Our inquiry into the outside world is thus never pure, but always mixed with what we think ourselves to be. In science--ostensibly the most objective of pursuits--we readily see how the images in our own minds are projected outside us. Scientific discovery is the projection into matter of the exploration of the human mind; and all our worlds are lived within us, illusions of lesser or greater power, maintained by the weight of corporate belief, but are seen as out there. What is real is what we make real, even the color of the sky or the shape of a tree. When a myth is shared by a large number of people it acquires not only as great a power as objectivity has over us, but becomes reality itself, even producing tangible objects. Physiological as well as emotional limits are extended once we know they are sanctioned by possibility. The thresholds of excitement, the limits of resistance are different in each culture. The impossible efforts, the unbearable pains are less individual functions than criteria sanctioned by collective approval or disapproval. Mount Everest, once the mountaineer's impossibility, is now booked up by expeditions with the Nepalese Government. Barely an Olympic mile is run any more in over four minutes. The unthinkable just decades ago, in the form of a color TV set, are now glowing in most living rooms. Myths, although irreplaceable tools for forging new horizons, have built-in obsolescence. We change our reality according to our capacity to see afresh. We now know that the stuff that our bodies are made of are really not solid and dense as the interpretation of our sense data suggests.
We create graven imageseither of Gods or Protons as symbols that are merely fluid and expendable tools, which in no way accurately represent reality. With the realization that the abstractions of science are purely symbolic but may give birth to real and everyday objects, comes the reverse image that the world of everyday objects is no less symbolic, and for its perception and meaning relies again on abstractions. Einstein commented that the highest edifices of scientific thought have been purchased at the price of emptiness of content. The atom is as porous as the solar system, and if we eliminated all the space in a man's body, and collected all the protons and electrons into one mass, he would be reduced to a speck the size of a mustard seed. Yet these particles, which constitute what we call mass, have no coherence relative to space, only to each other; their unity overleaps space. The only constant in our physical as well as psychic universe is movement--movement in emptiness.

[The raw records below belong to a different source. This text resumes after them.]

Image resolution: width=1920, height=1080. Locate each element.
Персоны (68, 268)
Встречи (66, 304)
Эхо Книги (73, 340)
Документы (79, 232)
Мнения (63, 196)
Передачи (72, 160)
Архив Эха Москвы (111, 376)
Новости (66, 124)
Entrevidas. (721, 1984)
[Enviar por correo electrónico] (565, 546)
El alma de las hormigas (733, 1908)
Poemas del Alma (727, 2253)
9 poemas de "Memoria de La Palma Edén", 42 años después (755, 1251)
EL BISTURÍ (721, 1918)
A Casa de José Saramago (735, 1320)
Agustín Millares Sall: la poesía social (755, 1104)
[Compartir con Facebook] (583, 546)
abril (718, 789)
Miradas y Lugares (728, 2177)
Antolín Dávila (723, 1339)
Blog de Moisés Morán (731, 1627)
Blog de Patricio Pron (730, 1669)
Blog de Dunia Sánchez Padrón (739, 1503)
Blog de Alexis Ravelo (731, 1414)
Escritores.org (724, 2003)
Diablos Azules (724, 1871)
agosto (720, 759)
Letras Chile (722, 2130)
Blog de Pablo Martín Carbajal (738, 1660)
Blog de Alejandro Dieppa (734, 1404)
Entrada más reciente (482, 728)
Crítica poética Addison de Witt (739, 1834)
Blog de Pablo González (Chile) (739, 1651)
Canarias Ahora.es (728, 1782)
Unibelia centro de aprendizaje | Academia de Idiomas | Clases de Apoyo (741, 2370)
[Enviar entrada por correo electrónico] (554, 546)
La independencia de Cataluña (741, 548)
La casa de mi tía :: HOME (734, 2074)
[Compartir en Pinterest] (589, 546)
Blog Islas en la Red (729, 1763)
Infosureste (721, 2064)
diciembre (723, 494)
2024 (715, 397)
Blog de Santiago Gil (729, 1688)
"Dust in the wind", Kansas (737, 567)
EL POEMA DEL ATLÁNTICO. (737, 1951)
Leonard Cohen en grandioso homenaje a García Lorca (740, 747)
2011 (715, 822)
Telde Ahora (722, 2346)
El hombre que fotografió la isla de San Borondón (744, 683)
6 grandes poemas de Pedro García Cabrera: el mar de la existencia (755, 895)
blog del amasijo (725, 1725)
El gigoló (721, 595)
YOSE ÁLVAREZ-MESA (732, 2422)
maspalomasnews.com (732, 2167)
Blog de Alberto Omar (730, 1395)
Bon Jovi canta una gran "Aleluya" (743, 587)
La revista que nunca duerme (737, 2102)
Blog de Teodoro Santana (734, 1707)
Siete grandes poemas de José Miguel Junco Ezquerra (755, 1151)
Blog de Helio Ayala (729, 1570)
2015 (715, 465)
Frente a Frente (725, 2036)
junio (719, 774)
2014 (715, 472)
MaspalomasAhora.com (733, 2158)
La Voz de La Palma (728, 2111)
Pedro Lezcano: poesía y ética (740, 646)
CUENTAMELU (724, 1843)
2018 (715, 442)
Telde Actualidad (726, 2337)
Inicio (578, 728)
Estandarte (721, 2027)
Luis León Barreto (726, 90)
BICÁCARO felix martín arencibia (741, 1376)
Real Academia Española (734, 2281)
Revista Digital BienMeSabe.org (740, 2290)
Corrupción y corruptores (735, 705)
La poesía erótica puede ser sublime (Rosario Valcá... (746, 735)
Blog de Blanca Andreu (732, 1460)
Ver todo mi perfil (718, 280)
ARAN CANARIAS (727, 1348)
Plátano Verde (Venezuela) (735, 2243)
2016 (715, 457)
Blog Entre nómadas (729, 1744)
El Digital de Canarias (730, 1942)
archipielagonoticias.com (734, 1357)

All the phenomena of nature, its laws and systems, are relative only to one another--not to space. We may know one wavelength's proportion to another, but not its absolute length. Motion has no frame: it is cradled in the void, which makes all motion possible. What is, is but a movement in what is not. The distinction between subjective appearance and an objective reality hidden behind it calls for deepened insight and heightened consciousness. We are beings of energy. When we think of our anatomy, we ordinarily think of our bones, muscles, organs, and other physical tissues. However, we also have an energetic anatomy, composed of multiple, interacting energy fields that envelope and penetrate our physical body, govern its functioning, and extend out into the world around us. This serves as a vehicle for circulating vital energies that enliven and animate us.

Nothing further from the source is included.